The thought of a recession can be daunting for many people, as it can bring about job losses, economic uncertainty, and a drop in home prices. However, history has shown that going into a recession can actually be beneficial for home prices and appreciation in the long run. In this blog, we will explore how going into a recession has historically helped home prices and appreciation.

Firstly, it’s important to understand that a recession is typically characterized by a slowdown in economic activity, including a decrease in consumer spending and business investment. This can lead to job losses, reduced wages, and a decline in demand for goods and services. However, during a recession, interest rates also tend to drop, which can make it more affordable for people to purchase homes.

Lower interest rates mean that people can borrow money at a lower cost, which can lead to an increase in demand for homes. This increased demand can drive up home prices and lead to appreciation in value. In fact, according to a study by the National Bureau of Economic Research, home prices increased during seven out of the last eight recessions.

Another factor that can contribute to the rise in home prices during a recession is the decrease in new home construction. During a recession, builders may put new construction on hold, which can lead to a shortage of available homes on the market. This shortage can drive up the prices of existing homes, leading to an increase in appreciation.

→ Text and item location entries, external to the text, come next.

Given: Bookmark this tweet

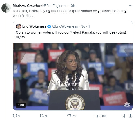Looking at the screenshot, I should [x=123, y=116].
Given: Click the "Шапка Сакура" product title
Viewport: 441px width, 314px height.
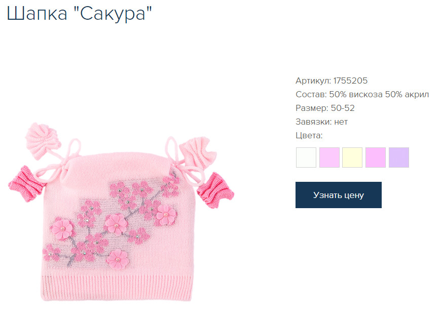Looking at the screenshot, I should click(x=79, y=13).
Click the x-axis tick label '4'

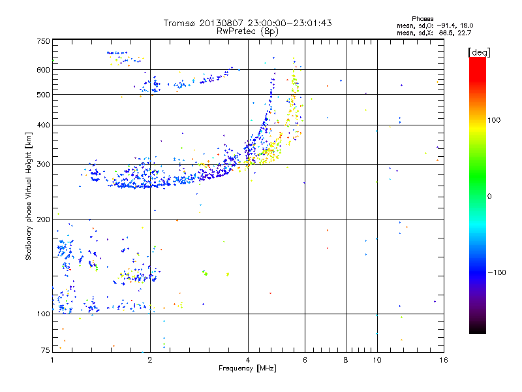[x=248, y=359]
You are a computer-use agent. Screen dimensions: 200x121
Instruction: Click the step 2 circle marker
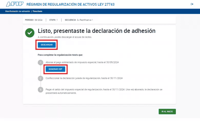coord(40,78)
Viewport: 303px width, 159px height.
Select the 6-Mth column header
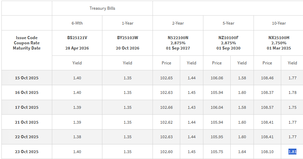[77, 23]
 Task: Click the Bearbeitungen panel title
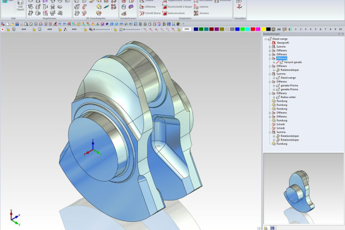[x=271, y=34]
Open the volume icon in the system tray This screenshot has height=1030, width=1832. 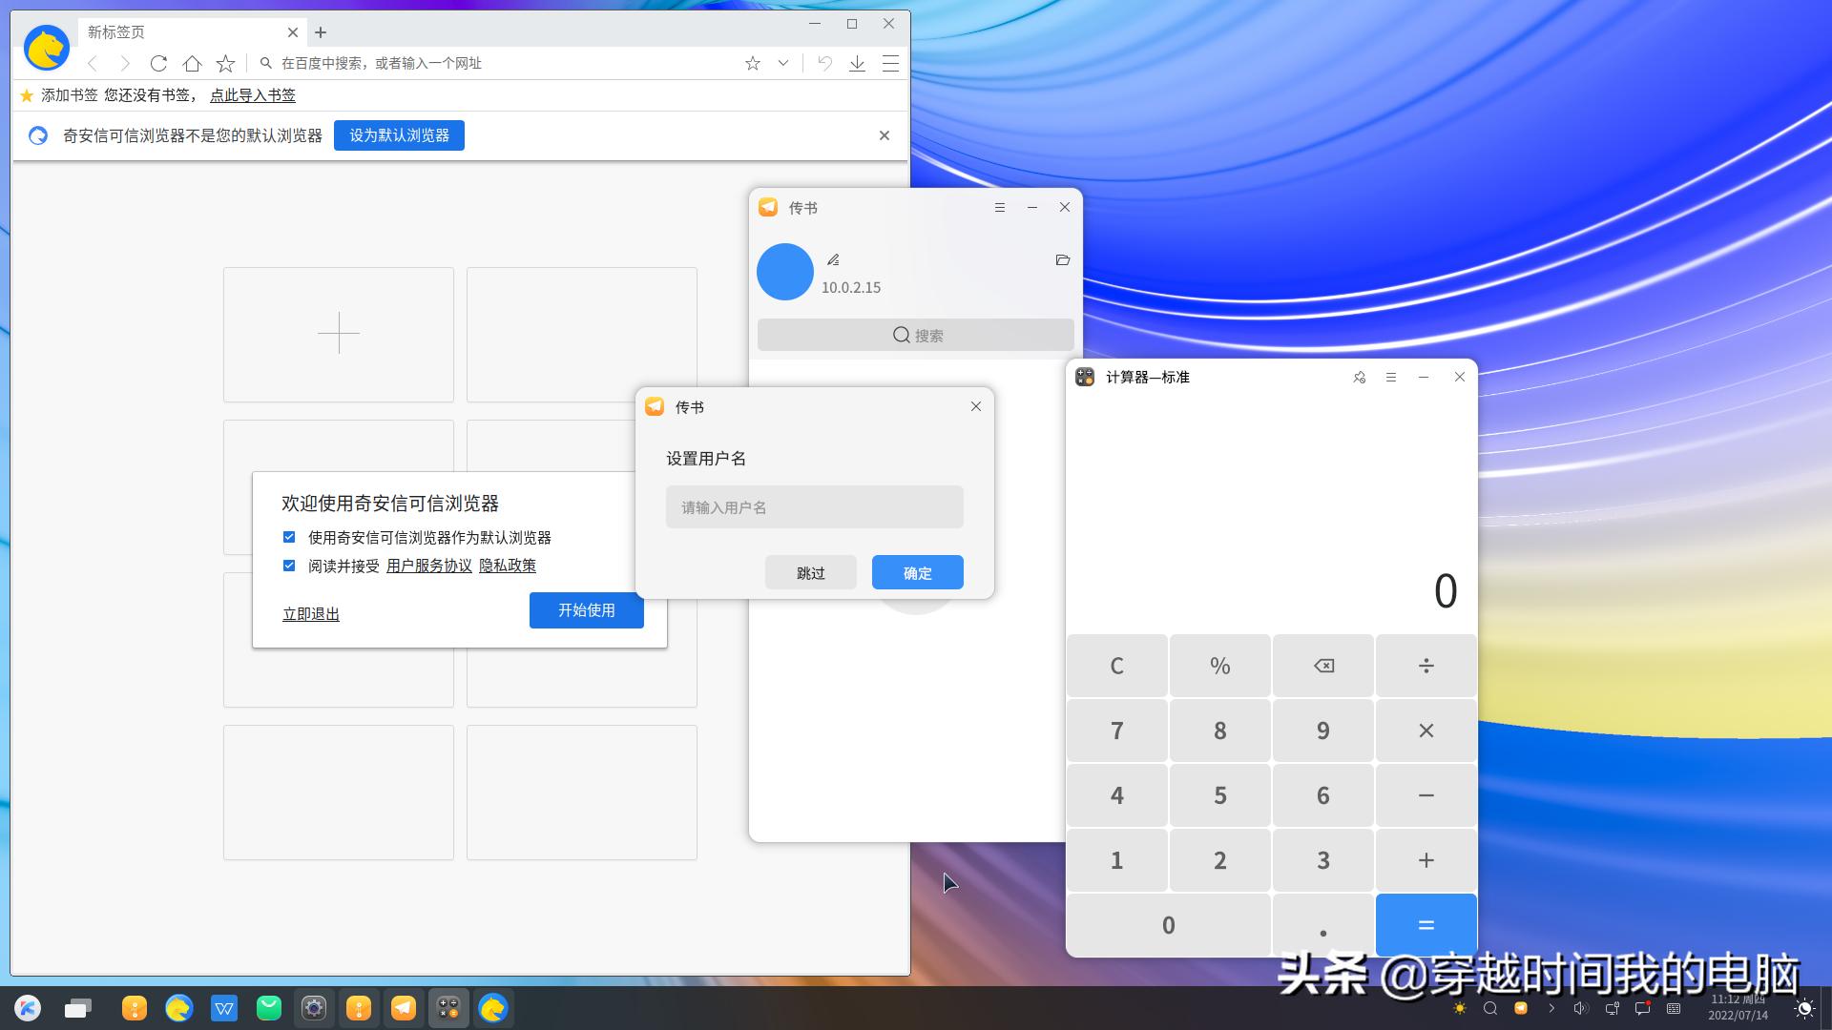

Additionally, a recession can often lead to a decrease in housing supply, as people may be reluctant to sell their homes during a period of economic uncertainty. This can further increase the demand for homes and lead to higher prices and appreciation.

It’s worth noting that while a recession can lead to an increase in home prices and appreciation, it’s important to consider the overall economic climate and the individual circumstances of the housing market. For example, if a recession is caused by a housing bubble or an over-inflated market, then the drop in home prices during the recession may be more severe and longer-lasting.

In conclusion, while a recession can bring about economic uncertainty and job losses, historically it has lead to an increase in home prices and appreciation. Lower interest rates, a decrease in new construction, and a shortage of available homes on the market can all contribute to the rise in home prices during a recession. However, it’s important to consider the overall economic climate and the individual circumstances of the housing market before making any investment decisions.